*Given data*:
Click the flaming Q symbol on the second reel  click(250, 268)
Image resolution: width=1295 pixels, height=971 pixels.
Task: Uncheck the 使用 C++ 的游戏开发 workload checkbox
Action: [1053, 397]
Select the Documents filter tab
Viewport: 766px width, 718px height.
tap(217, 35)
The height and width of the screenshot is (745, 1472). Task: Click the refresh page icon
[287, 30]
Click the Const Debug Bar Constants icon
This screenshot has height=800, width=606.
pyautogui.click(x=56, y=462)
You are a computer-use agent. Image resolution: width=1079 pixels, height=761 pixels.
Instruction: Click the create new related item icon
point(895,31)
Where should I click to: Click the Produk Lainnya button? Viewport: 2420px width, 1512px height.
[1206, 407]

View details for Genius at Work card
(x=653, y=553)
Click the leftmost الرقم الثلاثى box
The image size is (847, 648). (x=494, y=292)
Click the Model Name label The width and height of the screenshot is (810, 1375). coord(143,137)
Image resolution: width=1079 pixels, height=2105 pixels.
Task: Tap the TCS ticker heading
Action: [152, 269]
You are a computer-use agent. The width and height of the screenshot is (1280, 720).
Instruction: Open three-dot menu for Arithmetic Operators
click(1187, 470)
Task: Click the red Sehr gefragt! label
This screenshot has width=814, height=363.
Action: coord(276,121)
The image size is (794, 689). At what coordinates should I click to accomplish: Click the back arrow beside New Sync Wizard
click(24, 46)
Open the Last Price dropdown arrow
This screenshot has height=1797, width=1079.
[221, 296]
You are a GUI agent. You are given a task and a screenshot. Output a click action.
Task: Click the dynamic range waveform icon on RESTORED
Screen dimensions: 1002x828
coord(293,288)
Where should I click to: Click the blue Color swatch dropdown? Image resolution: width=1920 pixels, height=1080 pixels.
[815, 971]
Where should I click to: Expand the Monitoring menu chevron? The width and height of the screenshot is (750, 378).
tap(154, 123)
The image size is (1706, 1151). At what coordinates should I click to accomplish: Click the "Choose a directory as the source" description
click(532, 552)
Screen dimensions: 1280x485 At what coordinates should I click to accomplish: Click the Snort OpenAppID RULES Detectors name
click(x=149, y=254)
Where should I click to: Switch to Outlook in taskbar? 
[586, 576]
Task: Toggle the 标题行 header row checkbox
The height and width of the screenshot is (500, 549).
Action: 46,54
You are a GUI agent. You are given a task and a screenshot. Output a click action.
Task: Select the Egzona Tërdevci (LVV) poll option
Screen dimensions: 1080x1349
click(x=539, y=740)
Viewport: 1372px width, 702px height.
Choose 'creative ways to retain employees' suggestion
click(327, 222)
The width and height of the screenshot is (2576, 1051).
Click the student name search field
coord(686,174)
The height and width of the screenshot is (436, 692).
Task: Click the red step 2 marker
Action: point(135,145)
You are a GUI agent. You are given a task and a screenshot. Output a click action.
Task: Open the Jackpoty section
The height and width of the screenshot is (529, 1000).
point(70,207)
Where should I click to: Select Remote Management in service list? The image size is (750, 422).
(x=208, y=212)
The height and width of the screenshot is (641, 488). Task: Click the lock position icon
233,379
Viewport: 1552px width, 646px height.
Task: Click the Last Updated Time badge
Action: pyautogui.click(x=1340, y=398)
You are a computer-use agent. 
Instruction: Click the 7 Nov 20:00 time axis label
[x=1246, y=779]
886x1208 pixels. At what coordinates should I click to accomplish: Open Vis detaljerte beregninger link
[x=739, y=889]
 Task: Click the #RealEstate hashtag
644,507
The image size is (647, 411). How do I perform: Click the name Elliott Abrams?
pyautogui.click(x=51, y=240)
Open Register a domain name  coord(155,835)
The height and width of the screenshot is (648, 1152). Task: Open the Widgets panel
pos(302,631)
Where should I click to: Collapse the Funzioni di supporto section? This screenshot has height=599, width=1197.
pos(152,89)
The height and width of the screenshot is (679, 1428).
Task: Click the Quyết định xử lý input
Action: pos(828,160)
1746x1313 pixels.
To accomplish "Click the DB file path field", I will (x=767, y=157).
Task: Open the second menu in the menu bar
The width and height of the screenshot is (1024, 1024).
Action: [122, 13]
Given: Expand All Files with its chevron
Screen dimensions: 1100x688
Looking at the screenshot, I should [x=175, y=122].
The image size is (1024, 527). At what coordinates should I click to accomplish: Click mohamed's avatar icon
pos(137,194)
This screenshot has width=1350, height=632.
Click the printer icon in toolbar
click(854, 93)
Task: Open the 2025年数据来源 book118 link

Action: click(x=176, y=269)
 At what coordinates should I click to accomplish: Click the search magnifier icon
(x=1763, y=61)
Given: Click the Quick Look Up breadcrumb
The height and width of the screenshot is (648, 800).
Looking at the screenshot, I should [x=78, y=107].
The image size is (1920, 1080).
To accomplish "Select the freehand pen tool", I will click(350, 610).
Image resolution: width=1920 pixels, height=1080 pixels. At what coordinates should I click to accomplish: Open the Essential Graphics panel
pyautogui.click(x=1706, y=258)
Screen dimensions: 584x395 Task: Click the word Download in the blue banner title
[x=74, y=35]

*Do this*:
Please write out the listing again, replacing "printer icon" with "print icon" and changing nothing else.

*Problem solution*:
Click the flaming Q symbol on the second reel  click(250, 268)
Image resolution: width=1295 pixels, height=971 pixels.
Task: Uncheck the 使用 C++ 的游戏开发 workload checkbox
Action: [1053, 397]
Select the Documents filter tab
Viewport: 766px width, 718px height.
tap(217, 35)
The height and width of the screenshot is (745, 1472). Task: Click the refresh page icon
[287, 30]
Click the Const Debug Bar Constants icon
This screenshot has height=800, width=606.
pyautogui.click(x=56, y=462)
You are a computer-use agent. Image resolution: width=1079 pixels, height=761 pixels.
Instruction: Click the create new related item icon
point(895,31)
Where should I click to: Click the Produk Lainnya button? Viewport: 2420px width, 1512px height.
[1206, 407]

View details for Genius at Work card
(x=653, y=553)
Click the leftmost الرقم الثلاثى box
The image size is (847, 648). (x=494, y=292)
Click the Model Name label The width and height of the screenshot is (810, 1375). coord(143,137)
Image resolution: width=1079 pixels, height=2105 pixels.
Task: Tap the TCS ticker heading
Action: [152, 269]
You are a computer-use agent. The width and height of the screenshot is (1280, 720).
Instruction: Open three-dot menu for Arithmetic Operators
click(1187, 470)
Task: Click the red Sehr gefragt! label
This screenshot has width=814, height=363.
Action: coord(276,121)
The image size is (794, 689). At what coordinates should I click to accomplish: Click the back arrow beside New Sync Wizard
click(24, 46)
Open the Last Price dropdown arrow
This screenshot has height=1797, width=1079.
[221, 296]
You are a GUI agent. You are given a task and a screenshot. Output a click action.
Task: Click the dynamic range waveform icon on RESTORED
Screen dimensions: 1002x828
coord(293,288)
Where should I click to: Click the blue Color swatch dropdown? Image resolution: width=1920 pixels, height=1080 pixels.
[815, 971]
Where should I click to: Expand the Monitoring menu chevron? The width and height of the screenshot is (750, 378).
tap(154, 123)
The image size is (1706, 1151). At what coordinates should I click to accomplish: Click the "Choose a directory as the source" description
click(532, 552)
Screen dimensions: 1280x485 At what coordinates should I click to accomplish: Click the Snort OpenAppID RULES Detectors name
click(x=149, y=254)
Where should I click to: Switch to Outlook in taskbar? 
[586, 576]
Task: Toggle the 标题行 header row checkbox
The height and width of the screenshot is (500, 549).
Action: 46,54
You are a GUI agent. You are given a task and a screenshot. Output a click action.
Task: Select the Egzona Tërdevci (LVV) poll option
Screen dimensions: 1080x1349
click(x=539, y=740)
Viewport: 1372px width, 702px height.
Choose 'creative ways to retain employees' suggestion
click(327, 222)
The width and height of the screenshot is (2576, 1051).
Click the student name search field
coord(686,174)
The height and width of the screenshot is (436, 692).
Task: Click the red step 2 marker
Action: point(135,145)
You are a GUI agent. You are given a task and a screenshot. Output a click action.
Task: Open the Jackpoty section
The height and width of the screenshot is (529, 1000).
point(70,207)
Where should I click to: Select Remote Management in service list? The image size is (750, 422).
(x=208, y=212)
The height and width of the screenshot is (641, 488). Task: Click the lock position icon
233,379
Viewport: 1552px width, 646px height.
Task: Click the Last Updated Time badge
Action: pyautogui.click(x=1340, y=398)
You are a computer-use agent. 
Instruction: Click the 7 Nov 20:00 time axis label
[x=1246, y=779]
886x1208 pixels. At what coordinates should I click to accomplish: Open Vis detaljerte beregninger link
[x=739, y=889]
 Task: Click the #RealEstate hashtag
644,507
The image size is (647, 411). How do I perform: Click the name Elliott Abrams?
pyautogui.click(x=51, y=240)
Open Register a domain name  coord(155,835)
The height and width of the screenshot is (648, 1152). Task: Open the Widgets panel
pos(302,631)
Where should I click to: Collapse the Funzioni di supporto section? This screenshot has height=599, width=1197.
pos(152,89)
The height and width of the screenshot is (679, 1428).
Task: Click the Quyết định xử lý input
Action: pos(828,160)
1746x1313 pixels.
To accomplish "Click the DB file path field", I will (x=767, y=157).
Task: Open the second menu in the menu bar
The width and height of the screenshot is (1024, 1024).
Action: [122, 13]
Given: Expand All Files with its chevron
Screen dimensions: 1100x688
Looking at the screenshot, I should [x=175, y=122].
The image size is (1024, 527). At what coordinates should I click to accomplish: Click mohamed's avatar icon
pos(137,194)
This screenshot has width=1350, height=632.
Click the print icon in toolbar
click(854, 93)
Task: Open the 2025年数据来源 book118 link

Action: click(x=176, y=269)
 At what coordinates should I click to accomplish: Click the search magnifier icon
(x=1763, y=61)
Given: Click the Quick Look Up breadcrumb
The height and width of the screenshot is (648, 800).
Looking at the screenshot, I should [x=78, y=107].
The image size is (1920, 1080).
To accomplish "Select the freehand pen tool", I will click(350, 610).
Image resolution: width=1920 pixels, height=1080 pixels. At what coordinates should I click to accomplish: Open the Essential Graphics panel
pyautogui.click(x=1706, y=258)
Screen dimensions: 584x395 Task: Click the word Download in the blue banner title
[x=74, y=35]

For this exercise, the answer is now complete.